In six cases involving 12 children since President Benigno Aquino III took office in June 2010, the Philippine army took custody of children and later publicly alleged that they were “child warriors” working with the communist New People’s Army (NPA). Human Rights Watch investigated three of these cases – involving six children – and found strong evidence indicating that the accounts of their involvement with the rebels were fabricated by the military.

“The army is concocting stories of rebel child soldiers that are putting children at risk for propaganda purposes,” said Elaine Pearson, deputy Asia director at Human Rights Watch. “The government should get the military to stop this despicable practice and investigate the officers involved.”

In each of the cases investigated, the army paraded the children in front of the media, publicly branding them rebels. In two of the cases, the army detained the children for several days, in violation of Philippine law,before handing them over to the custody of the Department of Social Welfare and Development (DWSD).

Under Philippine law, the armed forces are required to immediately turn children taken into custody during military operations over to the social welfare agency, the police, or the local government, to protect the child’s privacy, and to protect the child from further harm. Philippine law expressly prohibits the military from exposing apprehended or rescued children to the media unless the defense secretary or military chief determines that there is a compelling national security interest to do so, and even then the social welfare secretary must be consulted and the child only exposed once to the media. International humanitarian law prohibits exposing captured combatants to public view, including by the media.

In the past year, the United Nations Children’s Fund, UNICEF, has documented the use of children in armed conflict by the NPA and the Moro Islamic Liberation Front, an Islamist armed group, as well as by government forces. The Philippines is party to the Optional Protocol to the Convention on the Rights of the Child on children in armed conflict, which establishes 18 as the minimum age for any conscription, forced recruitment, or direct participation in hostilities.The Philippine government should actively work to end the use of children in armed conflict, including as guides, informants, or porters, Human Rights Watch said.

“The use of child soldiers in the Philippines is a matter of grave concern that the government should be taking seriously,” Pearson said. “But fabricating claims that children are involved undermines efforts to address genuine child soldier recruitment while putting other children in danger.”

In several cases, Human Rights Watch found that the Philippine Army has continued to harass and intimidate the children and their families following their release. One mother has relocated her children out of fear for their safety since soldiers visited her home asking her to bring the children to the military camp to sign unspecified papers. “I was afraid, so I moved the kids,” she told Human Rights Watch. “[My child] wants to go home, but I said that would be suicide.”

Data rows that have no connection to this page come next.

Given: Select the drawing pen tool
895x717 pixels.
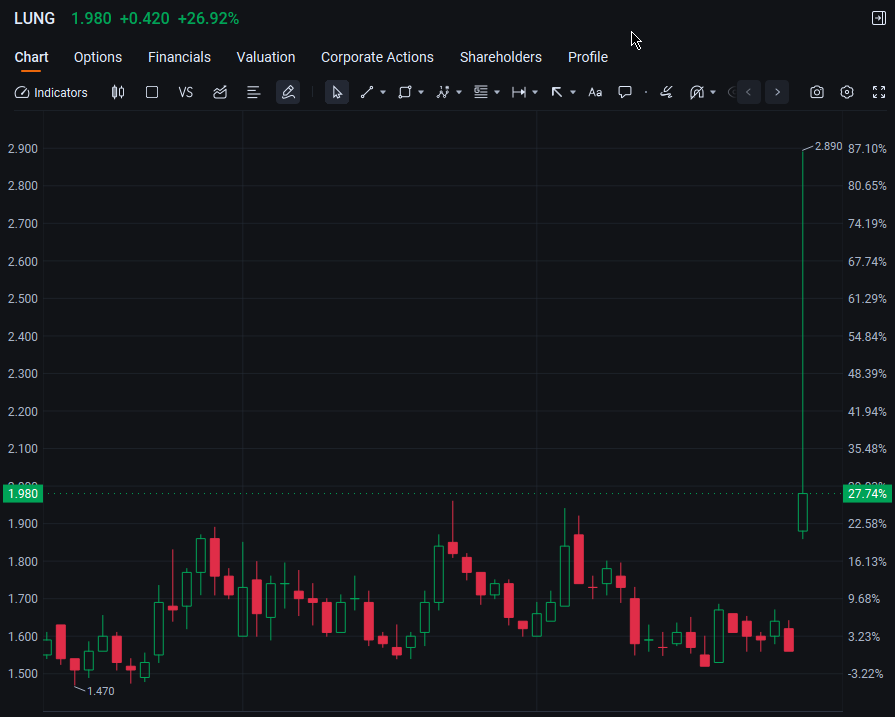Looking at the screenshot, I should tap(288, 92).
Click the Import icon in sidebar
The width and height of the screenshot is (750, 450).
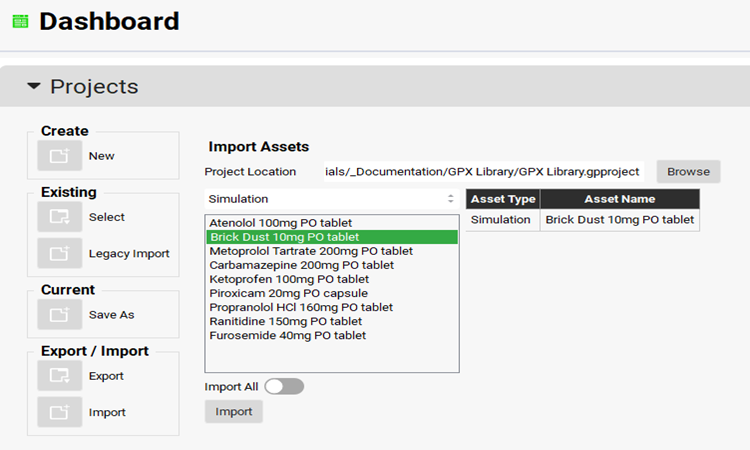[x=60, y=412]
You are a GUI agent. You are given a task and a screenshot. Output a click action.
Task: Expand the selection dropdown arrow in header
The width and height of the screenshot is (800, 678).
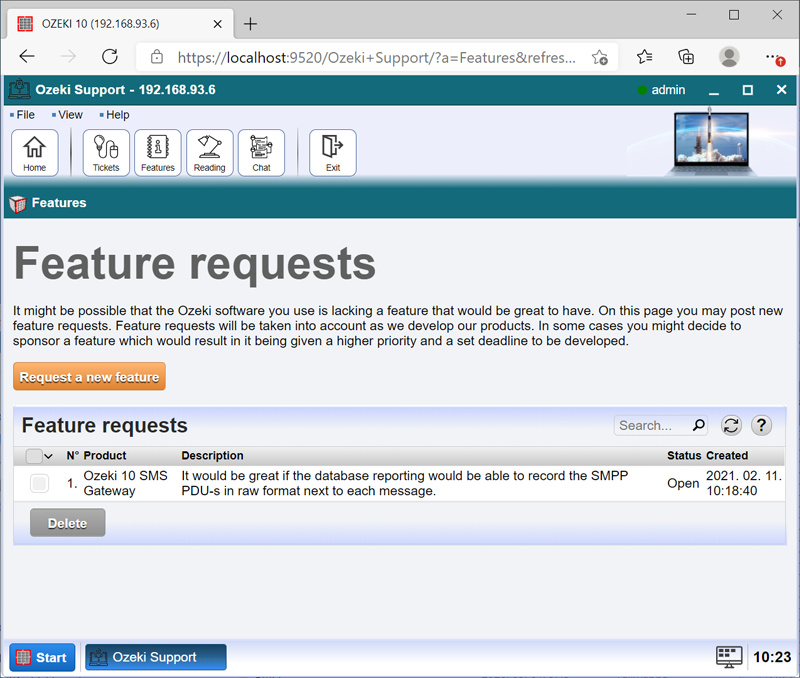[x=49, y=456]
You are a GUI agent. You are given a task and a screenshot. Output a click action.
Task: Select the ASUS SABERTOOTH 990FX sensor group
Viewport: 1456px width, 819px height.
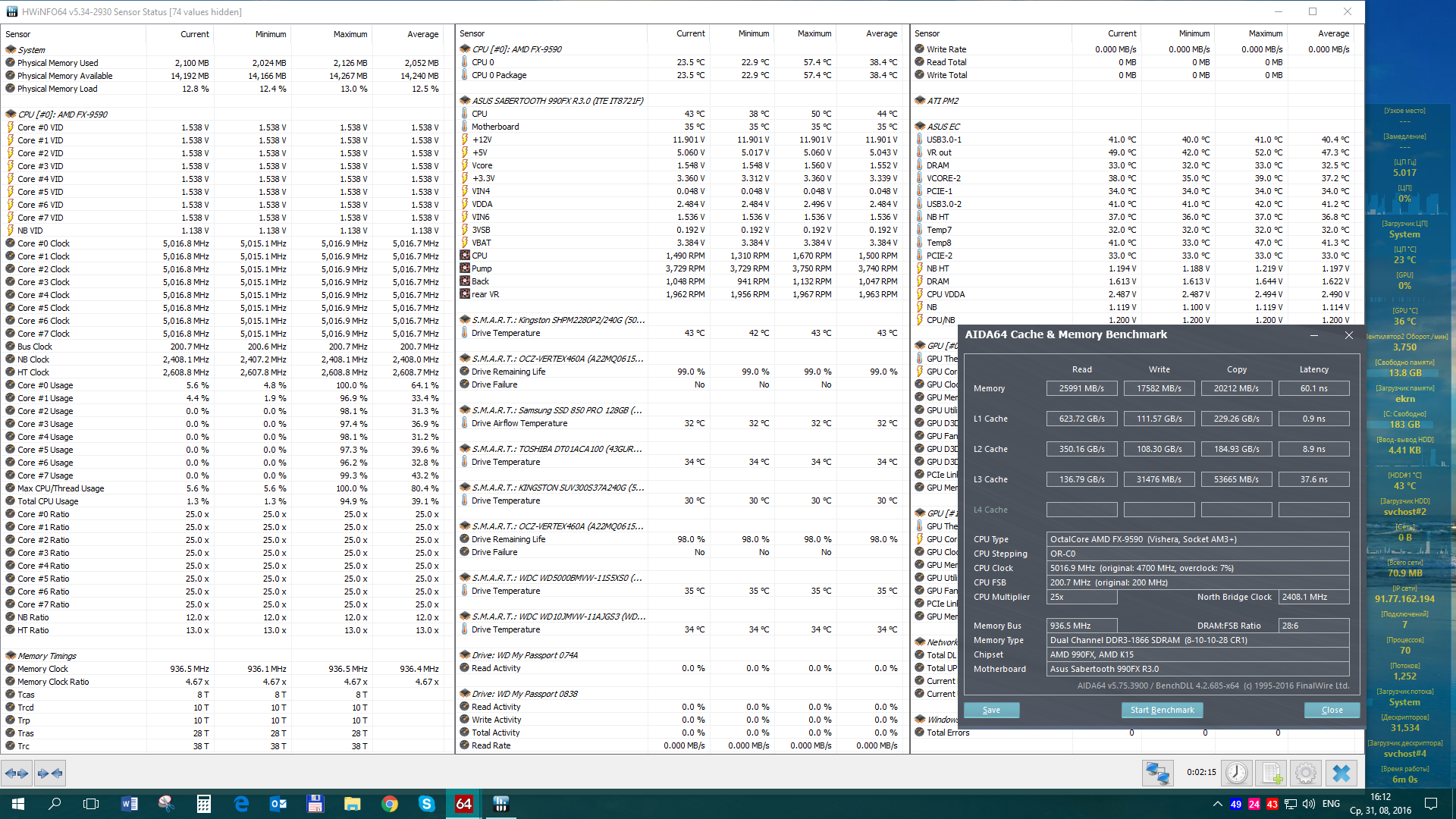tap(557, 101)
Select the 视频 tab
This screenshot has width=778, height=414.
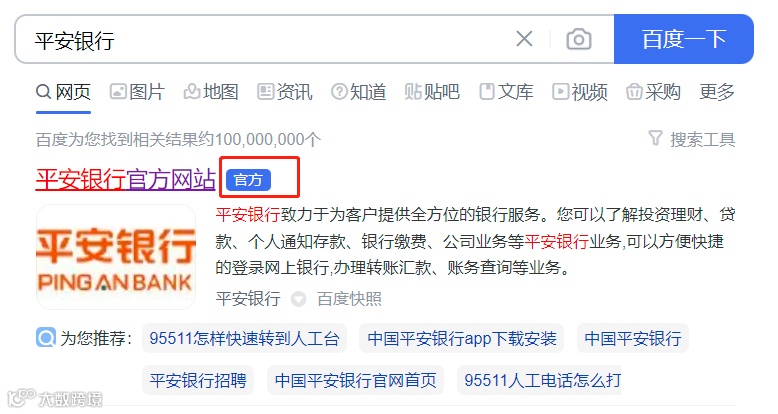tap(580, 92)
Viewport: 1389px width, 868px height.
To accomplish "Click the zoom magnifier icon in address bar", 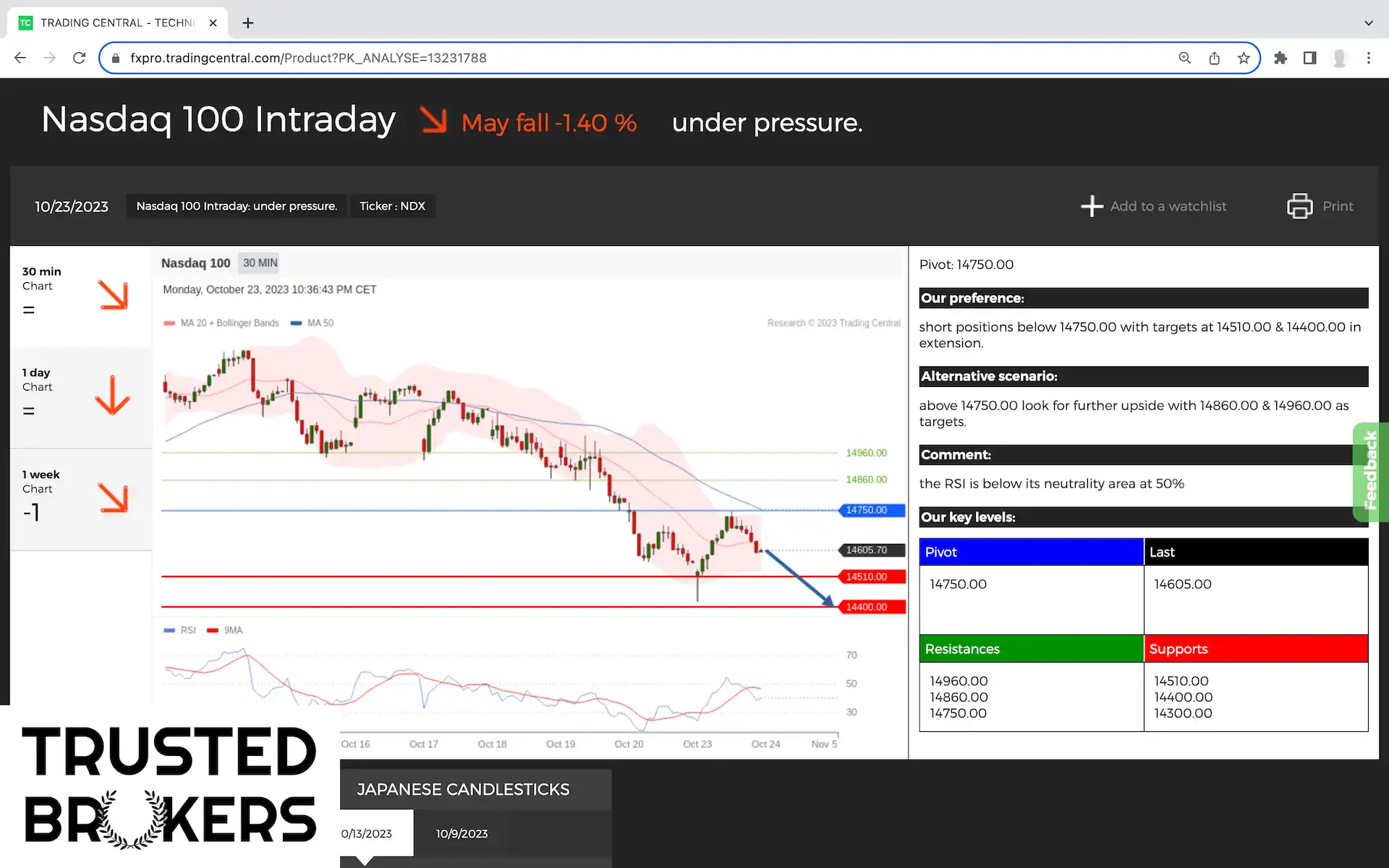I will pos(1185,58).
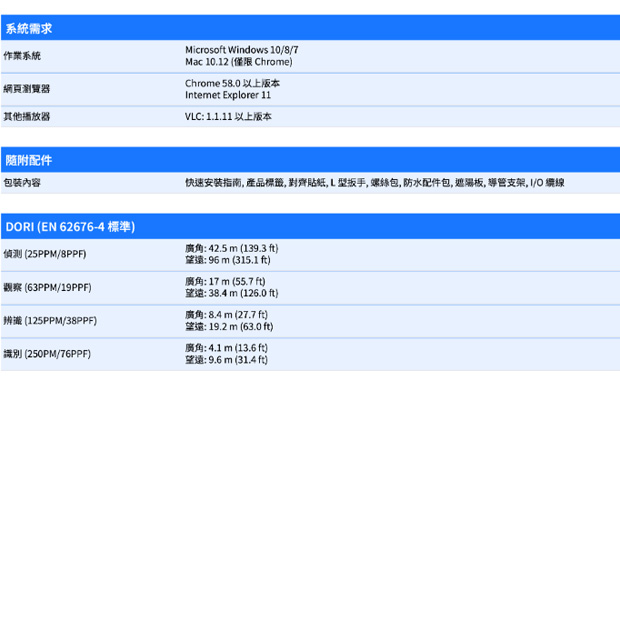Select the 其他播放器 row label
The width and height of the screenshot is (620, 620).
[26, 117]
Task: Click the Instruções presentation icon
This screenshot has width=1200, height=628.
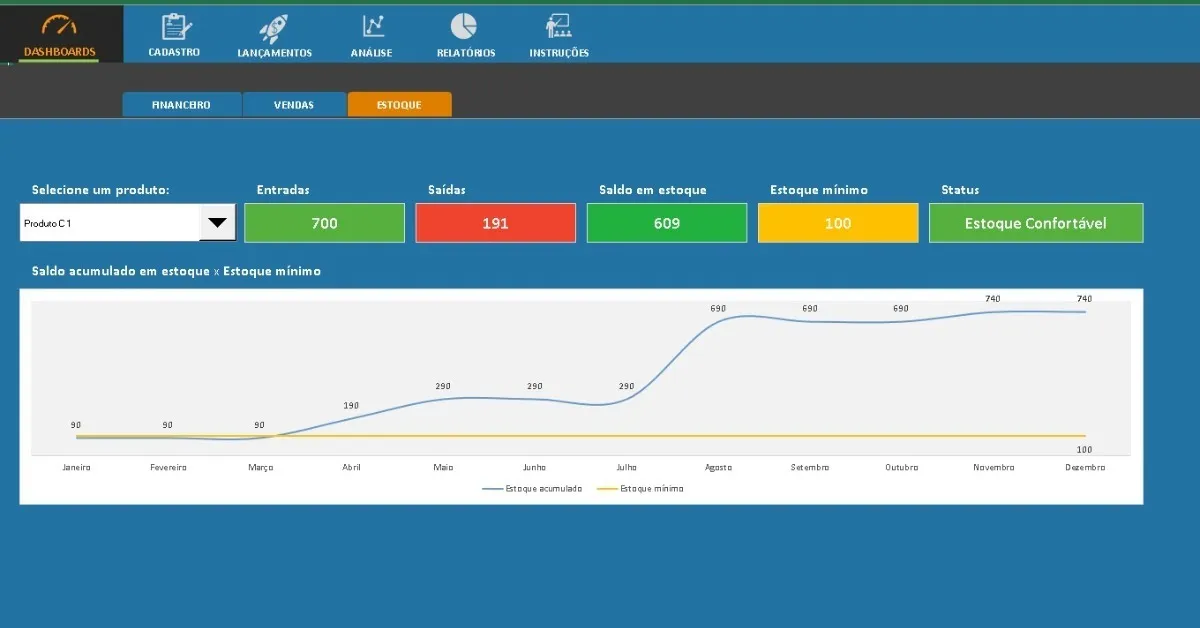Action: 558,27
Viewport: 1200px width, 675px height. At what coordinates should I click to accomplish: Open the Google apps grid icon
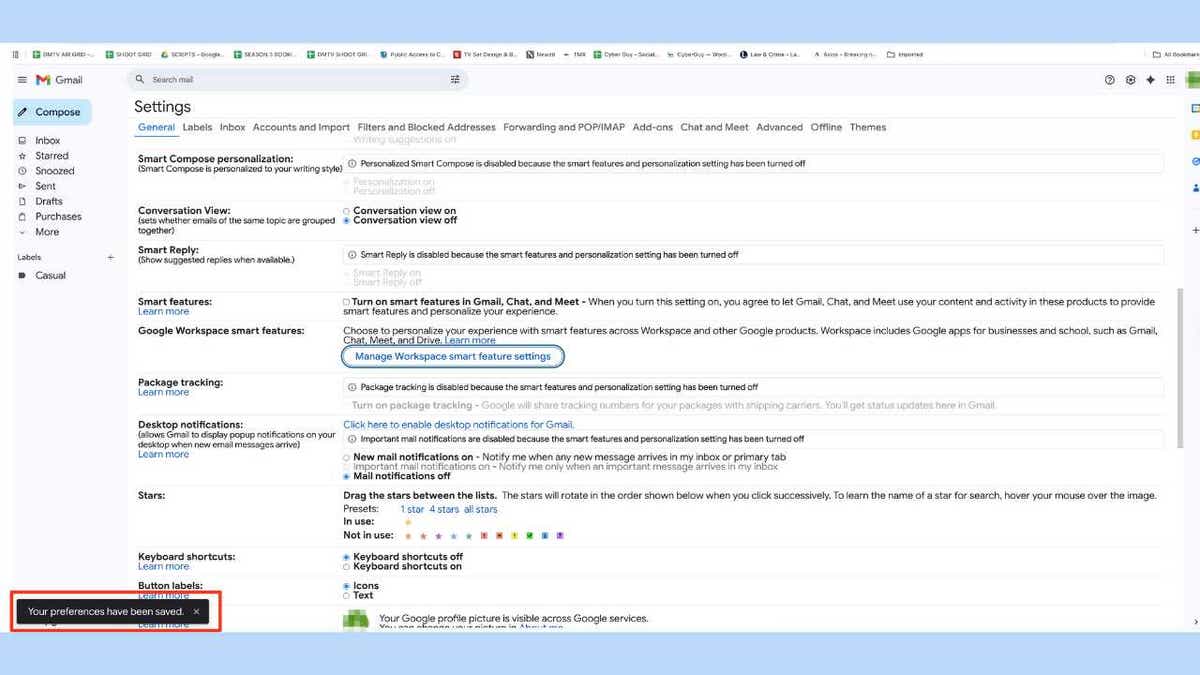click(x=1171, y=79)
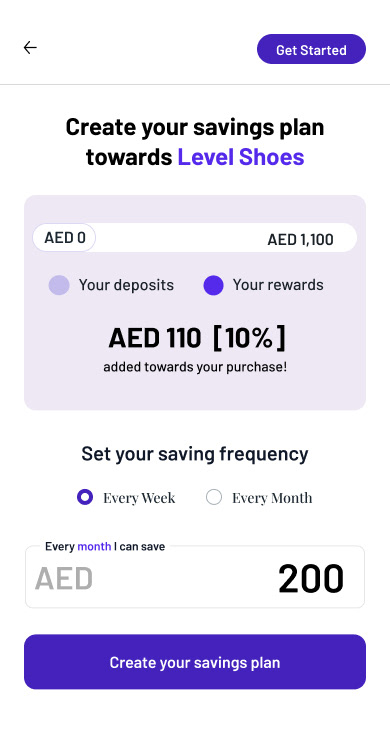This screenshot has height=750, width=390.
Task: Click the Your deposits legend label
Action: point(126,285)
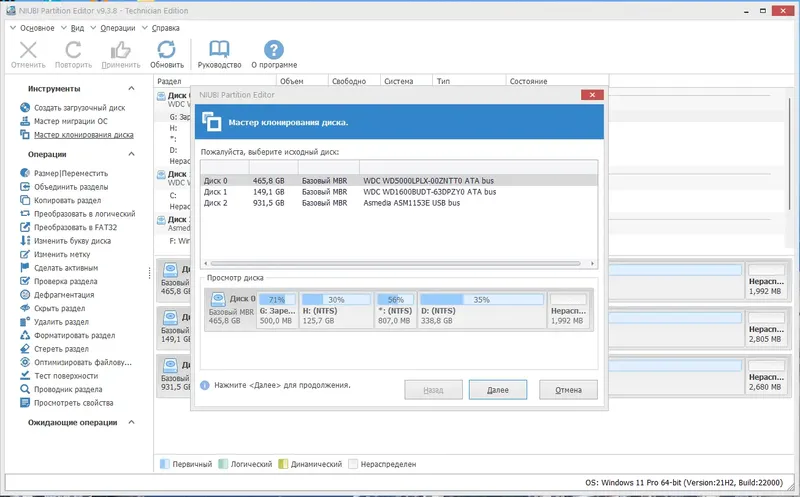Image resolution: width=800 pixels, height=497 pixels.
Task: Choose the Дефрагментация operation
Action: click(x=66, y=295)
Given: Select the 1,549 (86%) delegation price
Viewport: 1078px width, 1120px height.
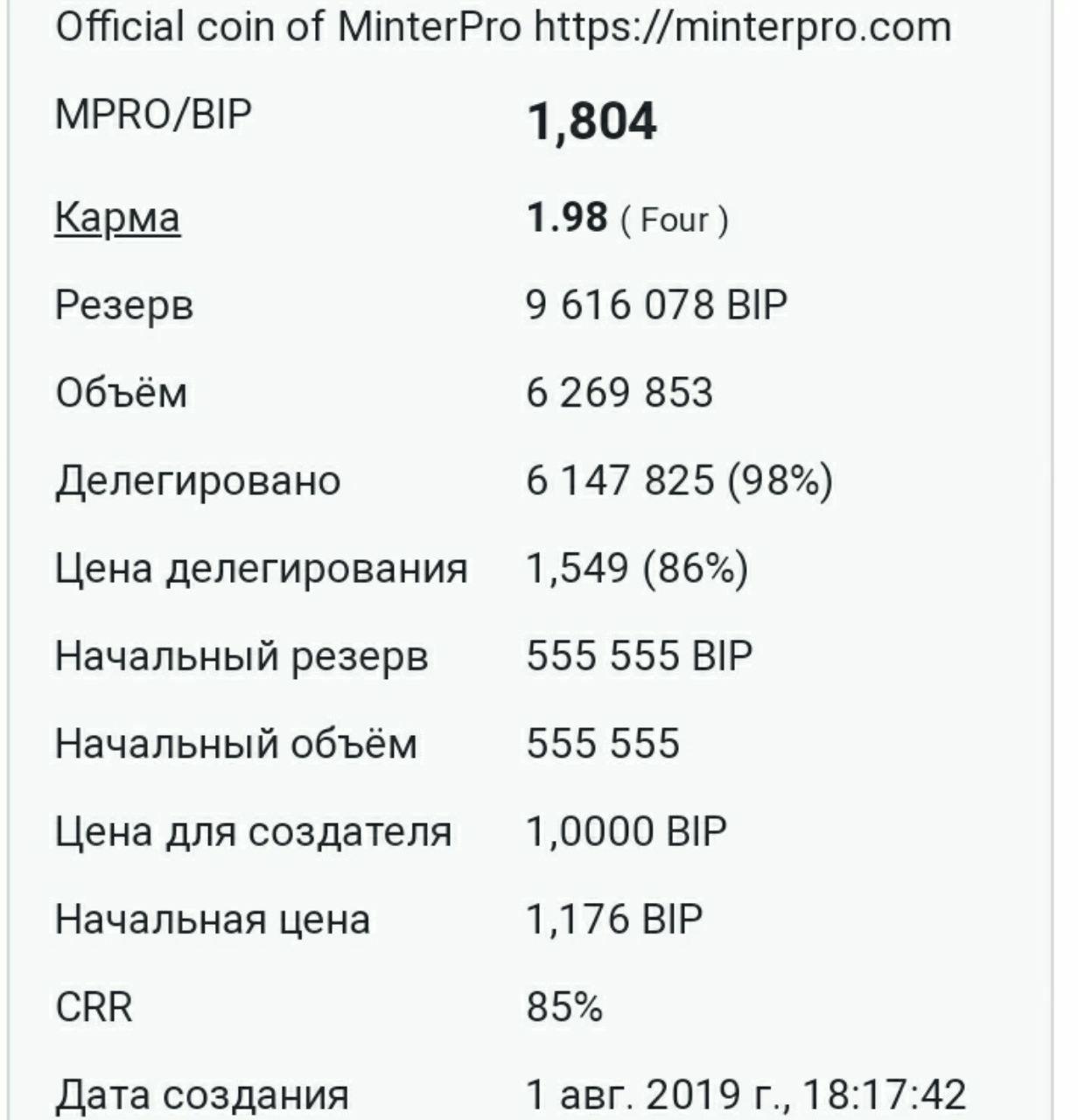Looking at the screenshot, I should click(637, 569).
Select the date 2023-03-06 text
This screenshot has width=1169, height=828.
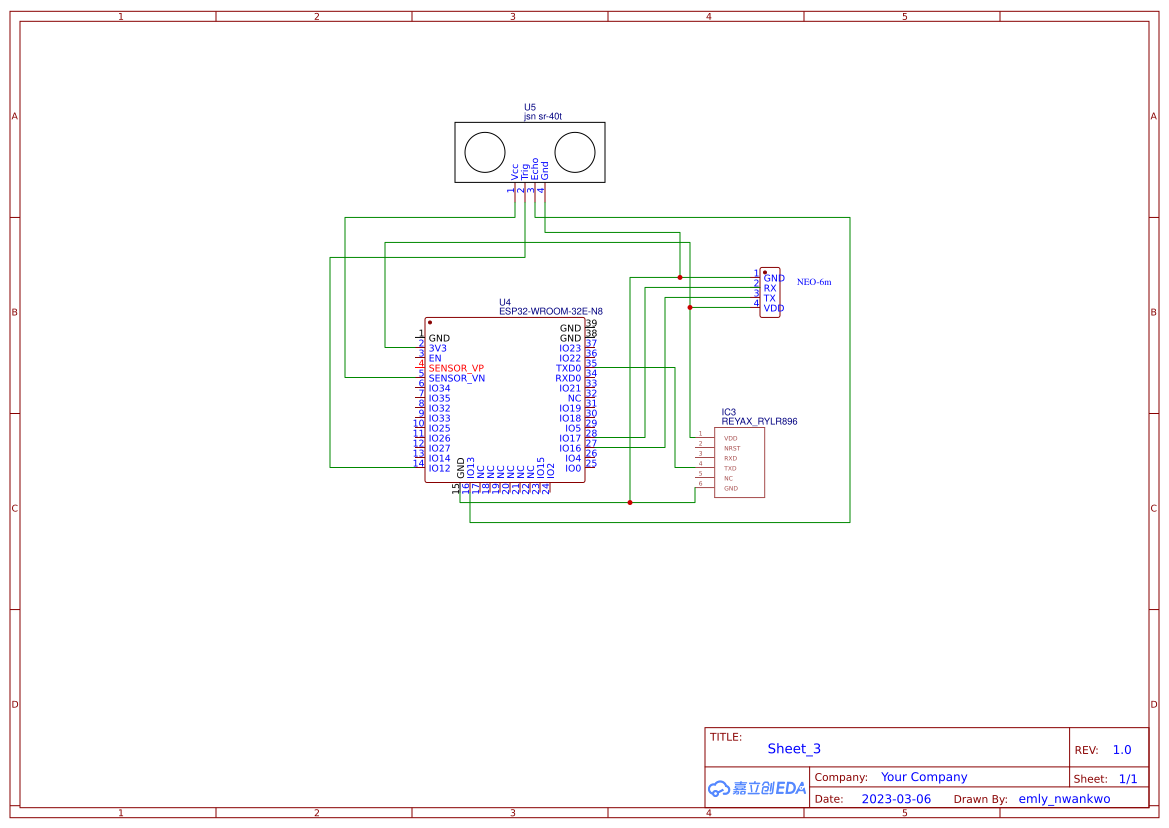pyautogui.click(x=897, y=798)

Human Rights Watch called on Social Welfare and Development Secretary Corazon Juliano-Soliman and Defense Secretary Voltaire Gazmin to publicly condemn the military’s fabrication of child soldier stories and its practice of taking children into custody and presenting them to the media, and harassing their families. The government should order the police, in cooperation with social welfare department and the national Commission on Human Rights, to promptly investigate each incident in which the military has declared children to be NPA “child warriors,” and to ensure the safety of each of these children and their families.

Human Rights Watch acknowledged that the Philippine armed forces are involved in military operations against the NPA and other armed groups that have long been responsible for serious abuses. Abuses by one party to a conflict never justify abuses by the other, Human Rights Watch said. President Aquino III should work toward leaving behind a professional, well-disciplined military as his legacy.

“Senior defense and social welfare officials should tell the armed forces to quit harassing children and their families,” Pearson said. “The credibility of the armed forces is seriously questioned when it resorts to faking stories about child soldiers.”